● WORK REQUIRED
Convert the records below into a Markdown table with a Row column that numbers each line and a Text column that holds the line. Skip blank lines.
------------------------------------------------
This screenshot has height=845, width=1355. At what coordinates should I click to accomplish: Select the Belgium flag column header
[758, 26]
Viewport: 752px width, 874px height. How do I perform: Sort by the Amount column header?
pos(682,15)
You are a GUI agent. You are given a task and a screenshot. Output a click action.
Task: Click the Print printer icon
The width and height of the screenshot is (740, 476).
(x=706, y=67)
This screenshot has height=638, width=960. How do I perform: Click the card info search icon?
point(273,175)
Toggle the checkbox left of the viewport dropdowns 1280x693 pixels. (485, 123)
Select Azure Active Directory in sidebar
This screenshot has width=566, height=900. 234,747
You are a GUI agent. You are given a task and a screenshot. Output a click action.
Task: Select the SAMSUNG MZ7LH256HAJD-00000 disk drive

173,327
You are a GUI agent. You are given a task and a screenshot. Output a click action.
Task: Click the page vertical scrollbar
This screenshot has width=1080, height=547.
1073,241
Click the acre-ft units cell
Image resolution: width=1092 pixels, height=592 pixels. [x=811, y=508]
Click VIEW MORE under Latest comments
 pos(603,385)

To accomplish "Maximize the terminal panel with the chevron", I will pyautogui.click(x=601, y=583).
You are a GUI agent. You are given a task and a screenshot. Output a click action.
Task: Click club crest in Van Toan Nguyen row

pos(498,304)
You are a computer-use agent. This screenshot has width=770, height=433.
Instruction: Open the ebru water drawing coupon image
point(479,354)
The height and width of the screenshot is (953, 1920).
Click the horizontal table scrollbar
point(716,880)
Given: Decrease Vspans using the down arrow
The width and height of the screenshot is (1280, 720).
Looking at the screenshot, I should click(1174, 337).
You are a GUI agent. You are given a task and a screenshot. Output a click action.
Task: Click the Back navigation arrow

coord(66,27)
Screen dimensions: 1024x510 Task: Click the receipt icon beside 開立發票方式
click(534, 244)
------------------------------------------------
● THE RESPONSE
| Row | Text |
|---|---|
| 1 | This screenshot has height=845, width=1355. At what coordinates should I click to accomplish: Select the Belgium flag column header |
| 2 | [758, 26] |
| 3 | Viewport: 752px width, 874px height. How do I perform: Sort by the Amount column header? |
| 4 | pos(682,15) |
| 5 | You are a GUI agent. You are given a task and a screenshot. Output a click action. |
| 6 | Task: Click the Print printer icon |
| 7 | The width and height of the screenshot is (740, 476). |
| 8 | (x=706, y=67) |
| 9 | This screenshot has height=638, width=960. How do I perform: Click the card info search icon? |
| 10 | point(273,175) |
| 11 | Toggle the checkbox left of the viewport dropdowns 1280x693 pixels. (485, 123) |
| 12 | Select Azure Active Directory in sidebar |
| 13 | This screenshot has width=566, height=900. 234,747 |
| 14 | You are a GUI agent. You are given a task and a screenshot. Output a click action. |
| 15 | Task: Select the SAMSUNG MZ7LH256HAJD-00000 disk drive |
| 16 | 173,327 |
| 17 | You are a GUI agent. You are given a task and a screenshot. Output a click action. |
| 18 | Task: Click the page vertical scrollbar |
| 19 | This screenshot has width=1080, height=547. |
| 20 | 1073,241 |
| 21 | Click the acre-ft units cell |
| 22 | Image resolution: width=1092 pixels, height=592 pixels. [x=811, y=508] |
| 23 | Click VIEW MORE under Latest comments |
| 24 |  pos(603,385) |
| 25 | To accomplish "Maximize the terminal panel with the chevron", I will pyautogui.click(x=601, y=583). |
| 26 | You are a GUI agent. You are given a task and a screenshot. Output a click action. |
| 27 | Task: Click club crest in Van Toan Nguyen row |
| 28 | pos(498,304) |
| 29 | You are a computer-use agent. This screenshot has width=770, height=433. |
| 30 | Instruction: Open the ebru water drawing coupon image |
| 31 | point(479,354) |
| 32 | The height and width of the screenshot is (953, 1920). |
| 33 | Click the horizontal table scrollbar |
| 34 | point(716,880) |
| 35 | Given: Decrease Vspans using the down arrow |
| 36 | The width and height of the screenshot is (1280, 720). |
| 37 | Looking at the screenshot, I should click(1174, 337). |
| 38 | You are a GUI agent. You are given a task and a screenshot. Output a click action. |
| 39 | Task: Click the Back navigation arrow |
| 40 | coord(66,27) |
| 41 | Screen dimensions: 1024x510 Task: Click the receipt icon beside 開立發票方式 |
| 42 | click(534, 244) |